## Material for this task:
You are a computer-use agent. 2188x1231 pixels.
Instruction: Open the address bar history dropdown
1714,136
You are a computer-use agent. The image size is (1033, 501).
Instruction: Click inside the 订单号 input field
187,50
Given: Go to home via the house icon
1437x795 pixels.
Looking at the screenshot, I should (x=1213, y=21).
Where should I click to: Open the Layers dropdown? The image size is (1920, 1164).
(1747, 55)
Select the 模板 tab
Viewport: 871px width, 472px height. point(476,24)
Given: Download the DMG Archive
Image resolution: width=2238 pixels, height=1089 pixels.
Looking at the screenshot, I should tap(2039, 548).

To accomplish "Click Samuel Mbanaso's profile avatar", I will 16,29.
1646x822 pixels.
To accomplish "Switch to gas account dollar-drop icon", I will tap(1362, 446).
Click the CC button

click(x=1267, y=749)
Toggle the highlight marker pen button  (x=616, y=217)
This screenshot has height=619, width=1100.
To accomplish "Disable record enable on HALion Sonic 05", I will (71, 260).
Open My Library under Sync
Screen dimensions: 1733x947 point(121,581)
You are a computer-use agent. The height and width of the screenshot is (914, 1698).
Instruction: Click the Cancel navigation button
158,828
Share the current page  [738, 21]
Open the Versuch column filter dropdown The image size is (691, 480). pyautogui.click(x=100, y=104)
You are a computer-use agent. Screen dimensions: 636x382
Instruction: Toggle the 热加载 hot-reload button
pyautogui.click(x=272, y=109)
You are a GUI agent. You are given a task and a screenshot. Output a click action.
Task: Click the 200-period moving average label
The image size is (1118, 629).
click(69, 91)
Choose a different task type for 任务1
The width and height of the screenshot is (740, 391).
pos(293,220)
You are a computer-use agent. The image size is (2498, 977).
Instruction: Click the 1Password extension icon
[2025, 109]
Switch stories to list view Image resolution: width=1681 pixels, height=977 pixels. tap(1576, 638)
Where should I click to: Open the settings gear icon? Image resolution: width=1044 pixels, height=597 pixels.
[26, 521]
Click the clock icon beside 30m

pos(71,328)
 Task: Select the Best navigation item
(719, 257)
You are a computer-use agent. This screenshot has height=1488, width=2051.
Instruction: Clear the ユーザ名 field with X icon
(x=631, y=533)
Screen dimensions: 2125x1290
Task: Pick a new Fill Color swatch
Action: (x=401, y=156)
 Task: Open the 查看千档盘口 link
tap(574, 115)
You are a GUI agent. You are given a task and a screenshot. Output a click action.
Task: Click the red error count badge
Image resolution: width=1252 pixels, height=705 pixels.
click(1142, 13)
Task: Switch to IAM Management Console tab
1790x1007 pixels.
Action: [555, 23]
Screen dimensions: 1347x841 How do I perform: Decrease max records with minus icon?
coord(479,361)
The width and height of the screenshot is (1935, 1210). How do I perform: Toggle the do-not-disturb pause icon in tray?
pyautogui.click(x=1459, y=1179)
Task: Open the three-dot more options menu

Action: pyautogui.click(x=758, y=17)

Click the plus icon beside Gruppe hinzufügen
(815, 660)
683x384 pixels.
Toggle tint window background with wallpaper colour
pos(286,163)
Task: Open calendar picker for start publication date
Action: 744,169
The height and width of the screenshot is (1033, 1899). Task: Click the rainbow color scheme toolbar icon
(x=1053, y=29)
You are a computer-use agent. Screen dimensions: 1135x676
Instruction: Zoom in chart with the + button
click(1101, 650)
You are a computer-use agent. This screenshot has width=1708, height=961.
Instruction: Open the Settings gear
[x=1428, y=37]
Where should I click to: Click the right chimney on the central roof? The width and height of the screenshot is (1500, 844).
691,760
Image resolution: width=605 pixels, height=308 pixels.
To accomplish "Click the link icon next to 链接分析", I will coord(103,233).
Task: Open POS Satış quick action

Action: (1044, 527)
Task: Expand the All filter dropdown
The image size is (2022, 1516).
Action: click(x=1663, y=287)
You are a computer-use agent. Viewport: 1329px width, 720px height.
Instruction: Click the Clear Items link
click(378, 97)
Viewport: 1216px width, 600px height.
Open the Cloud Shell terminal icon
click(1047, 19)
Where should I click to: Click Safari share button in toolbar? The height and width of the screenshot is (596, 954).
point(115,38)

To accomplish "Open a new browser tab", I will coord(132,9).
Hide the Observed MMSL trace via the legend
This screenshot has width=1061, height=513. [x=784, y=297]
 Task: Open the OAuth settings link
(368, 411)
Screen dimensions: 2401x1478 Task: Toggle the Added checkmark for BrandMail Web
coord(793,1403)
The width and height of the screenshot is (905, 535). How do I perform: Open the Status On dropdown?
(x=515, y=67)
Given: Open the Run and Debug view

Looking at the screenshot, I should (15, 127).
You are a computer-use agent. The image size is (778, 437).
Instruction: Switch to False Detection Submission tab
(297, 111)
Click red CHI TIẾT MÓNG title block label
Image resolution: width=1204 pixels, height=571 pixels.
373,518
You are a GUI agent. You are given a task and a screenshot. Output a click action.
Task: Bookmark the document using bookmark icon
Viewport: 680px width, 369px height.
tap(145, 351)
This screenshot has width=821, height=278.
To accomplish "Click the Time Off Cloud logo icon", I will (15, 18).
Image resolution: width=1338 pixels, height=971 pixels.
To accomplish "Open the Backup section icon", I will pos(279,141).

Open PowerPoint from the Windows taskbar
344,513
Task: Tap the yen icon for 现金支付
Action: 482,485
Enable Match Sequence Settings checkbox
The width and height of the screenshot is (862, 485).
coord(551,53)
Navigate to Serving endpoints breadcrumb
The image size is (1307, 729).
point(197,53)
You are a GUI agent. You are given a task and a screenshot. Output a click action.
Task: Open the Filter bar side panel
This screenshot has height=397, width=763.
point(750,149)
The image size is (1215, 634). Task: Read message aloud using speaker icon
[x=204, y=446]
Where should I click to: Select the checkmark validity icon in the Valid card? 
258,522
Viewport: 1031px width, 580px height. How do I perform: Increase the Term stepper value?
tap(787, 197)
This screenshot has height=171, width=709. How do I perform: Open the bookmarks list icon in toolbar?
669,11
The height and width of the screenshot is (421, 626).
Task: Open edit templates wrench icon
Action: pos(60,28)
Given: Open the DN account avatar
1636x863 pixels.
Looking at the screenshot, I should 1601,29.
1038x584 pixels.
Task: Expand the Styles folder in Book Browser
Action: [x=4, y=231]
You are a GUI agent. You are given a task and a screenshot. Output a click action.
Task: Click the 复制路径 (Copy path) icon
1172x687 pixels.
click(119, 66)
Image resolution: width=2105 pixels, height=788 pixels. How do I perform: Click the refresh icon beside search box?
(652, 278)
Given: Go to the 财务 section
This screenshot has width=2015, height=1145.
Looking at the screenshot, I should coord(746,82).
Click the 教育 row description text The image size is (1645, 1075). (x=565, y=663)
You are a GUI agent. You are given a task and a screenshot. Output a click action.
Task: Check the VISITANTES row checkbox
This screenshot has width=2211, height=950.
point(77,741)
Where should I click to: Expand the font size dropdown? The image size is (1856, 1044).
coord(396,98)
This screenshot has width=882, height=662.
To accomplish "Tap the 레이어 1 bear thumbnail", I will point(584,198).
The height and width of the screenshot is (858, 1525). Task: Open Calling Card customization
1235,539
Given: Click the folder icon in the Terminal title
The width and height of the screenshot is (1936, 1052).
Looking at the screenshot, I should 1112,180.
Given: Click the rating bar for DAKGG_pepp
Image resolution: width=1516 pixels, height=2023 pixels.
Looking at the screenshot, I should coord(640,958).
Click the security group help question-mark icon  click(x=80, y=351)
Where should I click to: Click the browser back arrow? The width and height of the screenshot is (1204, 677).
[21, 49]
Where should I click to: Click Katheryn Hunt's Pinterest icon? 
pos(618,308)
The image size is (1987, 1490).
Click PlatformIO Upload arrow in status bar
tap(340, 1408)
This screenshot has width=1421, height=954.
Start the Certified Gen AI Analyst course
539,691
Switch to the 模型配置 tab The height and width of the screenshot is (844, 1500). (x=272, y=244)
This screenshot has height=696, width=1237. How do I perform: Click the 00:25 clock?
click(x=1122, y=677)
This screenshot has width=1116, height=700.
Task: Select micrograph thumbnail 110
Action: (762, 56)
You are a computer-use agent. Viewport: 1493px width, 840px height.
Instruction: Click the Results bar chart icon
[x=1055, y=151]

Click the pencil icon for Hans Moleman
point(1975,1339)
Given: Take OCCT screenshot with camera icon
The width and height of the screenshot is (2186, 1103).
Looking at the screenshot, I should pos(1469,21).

## Task brief:
Taking the lines above, repeat exactly those from the line that contains "has width=1708, height=961." through the line that contains "This screenshot has width=821, height=278.", and both of those lines as well. Include nothing else.

## Finished exercise:
You are a computer-use agent. This screenshot has width=1708, height=961.
Instruction: Open the Settings gear
[x=1428, y=37]
Where should I click to: Click the right chimney on the central roof? The width and height of the screenshot is (1500, 844).
691,760
Image resolution: width=605 pixels, height=308 pixels.
To accomplish "Click the link icon next to 链接分析", I will coord(103,233).
Task: Open POS Satış quick action

Action: (1044, 527)
Task: Expand the All filter dropdown
The image size is (2022, 1516).
Action: click(x=1663, y=287)
You are a computer-use agent. Viewport: 1329px width, 720px height.
Instruction: Click the Clear Items link
click(378, 97)
Viewport: 1216px width, 600px height.
Open the Cloud Shell terminal icon
click(1047, 19)
Where should I click to: Click Safari share button in toolbar? The height and width of the screenshot is (596, 954).
point(115,38)

To accomplish "Open a new browser tab", I will coord(132,9).
Hide the Observed MMSL trace via the legend
This screenshot has width=1061, height=513. [x=784, y=297]
 Task: Open the OAuth settings link
(368, 411)
Screen dimensions: 2401x1478 Task: Toggle the Added checkmark for BrandMail Web
coord(793,1403)
The width and height of the screenshot is (905, 535). How do I perform: Open the Status On dropdown?
(x=515, y=67)
Given: Open the Run and Debug view

Looking at the screenshot, I should (15, 127).
You are a computer-use agent. The image size is (778, 437).
Instruction: Switch to False Detection Submission tab
(297, 111)
Click red CHI TIẾT MÓNG title block label
Image resolution: width=1204 pixels, height=571 pixels.
373,518
You are a GUI agent. You are given a task and a screenshot. Output a click action.
Task: Bookmark the document using bookmark icon
Viewport: 680px width, 369px height.
tap(145, 351)
This screenshot has width=821, height=278.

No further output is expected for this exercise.